I have an ES cluster which stops ingesting data every time a node is down.
As it is a cluster used for debugging purposes only, it retains logs has no replication for most of its shards. There are 13 data nodes (i3.3xlarge) and 3 dedicated masters (m4.large).

Also, it seems that ingestion rate decreases everytime shards get reallocated, as well as when a certain node faces high cpu usage.

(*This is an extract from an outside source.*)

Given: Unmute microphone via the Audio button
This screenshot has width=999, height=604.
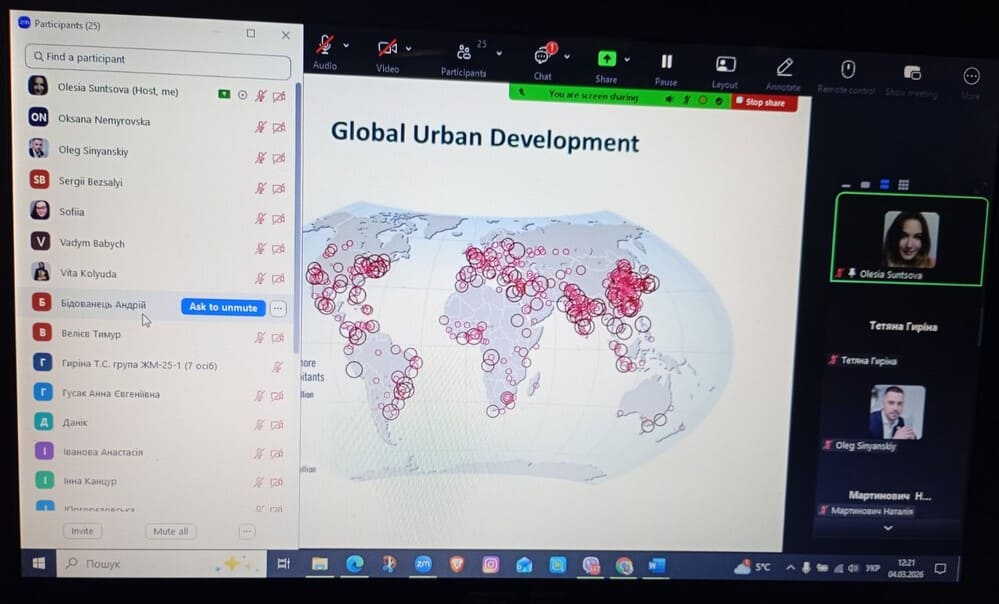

Any idea what may be happening?

Thanks!

Summary
[root@ip-10-0-0-212 elasticsearch]# curl localhost:9200
{
"name" : "tfg-es-logs-cluster-node-x",
"cluster_name" : "my-cluster",
"cluster_uuid" : my-uid",
"version" : {
"number" : "5.6.5",
"build_hash" : "6a37571",
"build_date" : "2017-12-04T07:50:10.466Z",
"build_snapshot" : false,
"lucene_version" : "6.6.1"
},
"tagline" : "You Know, for Search"
}

Cluster health:
[ec2-user@ip-10-x-x-x ~]$ curl localhost:9200/_cluster/health?pretty
{
"cluster_name" : "my-cluster",
"status" : "green",
"timed_out" : false,
"number_of_nodes" : 16,
"number_of_data_nodes" : 13,
"active_primary_shards" : 8135,
"active_shards" : 8358,
"relocating_shards" : 1,
"initializing_shards" : 0,
"unassigned_shards" : 0,
"delayed_unassigned_shards" : 0,
"number_of_pending_tasks" : 0,
"number_of_in_flight_fetch" : 0,
"task_max_waiting_in_queue_millis" : 0,
"active_shards_percent_as_number" : 100.0
}

SO:
Amazon Linux
[ec2-user@ip-10-0-0-212 ~]$ uname -a
Linux ip-10-0-0-212 4.9.77-31.58.amzn1.x86_64 #1 SMP Thu Jan 18 22:15:23 UTC 2018 x86_64 x86_64 x86_64 GNU/Linux

Elasticsearch.yml
cluster.name: my-clyster
node.name: my-cluster-my-node
path.conf: "/etc/elasticsearch"
path.data: "/mnt/es_disk"
path.logs: "/var/log/elasticsearch"
network.host: 0.0.0.0
discovery.type: ec2
discovery.ec2.groups: sg-my-sg
discovery.ec2.any_group: false
cloud.node.auto_attributes: true
bootstrap.memory_lock: true
script.inline: true
script.stored: true
xpack.security.enabled: false
xpack.monitoring.enabled: false
node.data: true
node.master: false
node.ingest: true
node.attr.index_type: log


(Christian Dahlqvist) #2

If you do not have a replica configured for an index, the index will go red if you lose a shard, which means you can not index into it. If you did have a replica, Elasticsearch would promote the replica to primary if you lose one, and you can continue indexing into it as there is at least one copy of each shard.


(Igor Leão) #3

Thanks @Christian_Dahlqvist .

Let's imagine node X is down for a few minutes. Node X contains primary shards px1, px2 and px3. We also have node Y with primary shards py1, py2 and py3. If Node X is down, should this affect ingestion of py1, py2 and py3? (considering both scenarios where px_i and py_i belong to the same and different indices)


(swarmee.net) #4

If they belong to the same index then indexing should stop - as there will be documents being indexed that need to be allocated to primary shards that are not available.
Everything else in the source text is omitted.